You interpret your heart. Others interpret your behavior.
The perceptions of others wouldn’t matter if leadership was done in isolation.
Successful leaders work to align impact of behavior with intention in the heart.
My wife used to complain that I sounded harsh. My response, “I don’t have animosity in my heart.” Both of us were right.
The gap between impact and intent results in poor performance, personal frustration and/or self-pity. You might be frustrated that others don’t ‘get’ you. Or, you feel sorry for yourself because you’re underappreciated.
Those who argue when receiving feedback often have disconnected or distorted perceptions of themselves. I argued with my wife when she told me I was harsh. Now I see that arguing about being harsh supported her observation that I seemed harsh.
You wrongly believe the real you is obvious.
- Distorted self-perception hinders growth. You see yourself before you develop your leadership.
- Authenticity includes aligning heart and behavior.
- Lousy leaders ignore the perceptions of others. Any leader who doesn’t care how they occur lacks the emotional intelligence to lead effectively.
- Feedback enables you to align impact with intention.
Invite a trusted colleague into your private reflections. Let them hear what you say about yourself to yourself.
12 things to say during collaborative self-reflection:
- I’m proud of myself when I ______.
- I’m disappointed in myself when I ______.
- I’m really good at ______.
- I wish I ______.
- Others believe that I ______.
- I’m most helpful to others when I ______.

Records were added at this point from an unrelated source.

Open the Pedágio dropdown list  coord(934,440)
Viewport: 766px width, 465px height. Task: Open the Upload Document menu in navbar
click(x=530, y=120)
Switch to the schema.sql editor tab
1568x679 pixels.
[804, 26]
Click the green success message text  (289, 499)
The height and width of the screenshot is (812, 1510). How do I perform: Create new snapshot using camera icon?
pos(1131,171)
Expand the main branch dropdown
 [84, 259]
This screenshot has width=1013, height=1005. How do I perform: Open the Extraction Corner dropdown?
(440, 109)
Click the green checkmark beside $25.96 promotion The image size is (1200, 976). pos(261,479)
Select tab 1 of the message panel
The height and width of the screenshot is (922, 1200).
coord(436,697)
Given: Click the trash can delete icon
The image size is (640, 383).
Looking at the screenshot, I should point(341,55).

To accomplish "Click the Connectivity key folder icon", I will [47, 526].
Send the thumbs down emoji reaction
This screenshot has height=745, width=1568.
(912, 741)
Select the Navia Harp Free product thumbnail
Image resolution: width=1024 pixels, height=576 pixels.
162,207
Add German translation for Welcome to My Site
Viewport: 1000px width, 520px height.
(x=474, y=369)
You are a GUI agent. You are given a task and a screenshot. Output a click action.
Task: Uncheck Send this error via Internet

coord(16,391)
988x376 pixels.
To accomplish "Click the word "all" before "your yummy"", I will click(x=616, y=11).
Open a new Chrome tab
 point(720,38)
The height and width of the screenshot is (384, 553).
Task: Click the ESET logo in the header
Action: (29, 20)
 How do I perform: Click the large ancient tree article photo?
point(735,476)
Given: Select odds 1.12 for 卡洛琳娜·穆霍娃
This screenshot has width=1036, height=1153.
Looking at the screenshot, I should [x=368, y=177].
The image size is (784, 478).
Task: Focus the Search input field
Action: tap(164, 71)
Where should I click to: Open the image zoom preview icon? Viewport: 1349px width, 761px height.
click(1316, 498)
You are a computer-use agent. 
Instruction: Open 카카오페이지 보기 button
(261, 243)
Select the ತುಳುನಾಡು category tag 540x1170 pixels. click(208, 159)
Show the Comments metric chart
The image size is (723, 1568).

- I’m learning that I ______.
- I aspire to ______.
- I want to be known as ______.
- Things go best when I ______.
- Things go badly when I ______.
- Others believe I’m really good at ______.
How might leaders engage in collaborative self-reflection?
I had some difficulty answering the questions and I think I know myself pretty well. As you suggested, it would be interesting to have a trusted friend or colleague listen to my answers and have them share their perceptions about me. That might be tough to hear so maybe I should be careful what I wish for! 🙂 I do believe for many – myself included sometimes – that when things are not going as we want them to there is often a disconnect between what we believe to be true and what actually is true. Perception is reality.
another way to engage in collaborative self reflection is follow up when we behave inappropriately. Everyone is entitled to a bad day, and when that happens it may mean an apology is in order. It shows that you do engage in self reflection as well as taking responsibility for your actions. Its key when the impact was the opposite of the intent.
Thanks for the post, it was good timing for me.
A see a lot of wisdom in this post and will share with people I know who aspire to leadership and are already thinking about how they occur. In our organization impact vs. intent comes up routinely. The questions you pose see so simple until you have to actually focus on answering them. The ones that take the time to do the heavy lifting of self reflection instead of glossing over (using the excuse of irrelevance or simplicity) will be so much further along their path to effective leadership. Thanks for the post, wonderful early morning brain food for me.
Another way to bridge the gap between self-perception and the perception others have of you is to be a person of integrity. I take that to mean you are the same person in public as you are in private.
Really good post! It’s important to remember this when there’s a disagreement with a colleague that the way we’re seeing them is probably not their intention. Then we can take the time to find out what their intentions are and often what seems like a disagreement is really only misunderstood intentions.
This seems like a lot of focus on I not We?